But there's an added bonus for those of us looking at online organization as an integral means of building popular awareness, as Peter looks to be one of the strongest candidates in the country on that front. In addition to having an active website and Facebook page, he's also a prolific Twitterer - with his accomplishments there including getting the Con incumbent in his riding to agree that the effective goal in dealing with the Senate should be "as close to abolition as possible". (Needless to say, it may be worth pressing that point as the Senate Cons continue to hold up C-311 and other opposition bills.)

The Riding

From a strategic standpoint, the last few election cycles have seen the NDP running a moderately strong third in Kitchener Centre without putting in a lot of resources, with vote shares ranging from 18.1% to 19.3% since 2004. Which would seem to make the riding a prime testing ground to determine just how much better the NDP can do if it's able to raise and spend close to the riding limit. And there's plenty of reason for optimism there since the NDP has performed well in ridings in the area in the past, winning both Kitchener ridings provincially in 1990 and ranking a strong second both provincially and federally in elections before that.

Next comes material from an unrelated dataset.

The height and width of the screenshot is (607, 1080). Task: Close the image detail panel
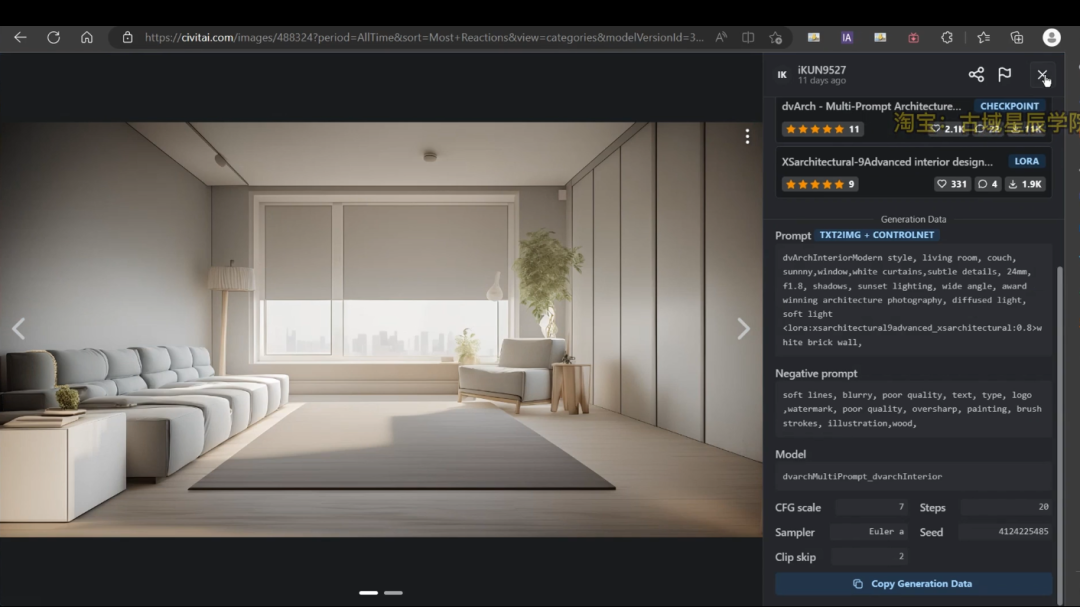[x=1042, y=74]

But of course, Peter's focus on the riding is more than strategic:
Kitchener Centre is a very different riding from Kitchener Waterloo - everyone knows about the tech sector and higher learning in Waterloo, but Kitchener Centre has been hit hard with manufacturing job losses, increased overall unemployment, etc. One of the challenges of the riding is having a representative that will be able to ensure the City of Kitchener is seen as a good place for the Federal government to invest in re-education and job retraining, and that the city has a significant role to play in the Waterloo Region as a manufacturing and industry hub in Southwestern Ontario.
Needless to say, Kitchener Centre voters can't expect to see that kind of challenge met by an MP who's spent most of his time denying that there's any problem at all since that might mean taking some responsibility. Which brings us to...

The Opponents

The incumbent MP in Kitchener Centre is Con backbencher Stephen Woodworth, who won the riding with 36.7% of the vote while spending roughly the maximum in 2008. To his credit, Woodworth is a regular Twitterer himself - but like his partymates, he's used the medium and any other form of communication exclusively to worship Stephen Harper and spout the party line while making excuses for not acting on principle. And for added fun, check out his remarkable tweet that voters should prefer having an MP who disagrees with their values:
@RamaraMan Re next election,if I lose you might end up with an MP who always agrees w you, or who ignors you.Is tht wht you want?Or dialogue
Somehow, I suspect most Canadians would consider themselves better off with an MP who does actually agree with them, rather than one who offers only minimal "dialogue" to excuse a complete failure to meet the riding's needs. And I'm sure progressive voters would much rather be able to use Twitter to exchange ideas with Peter than to slam their heads against the wall trying to get through to one of Harper's cheerleaders.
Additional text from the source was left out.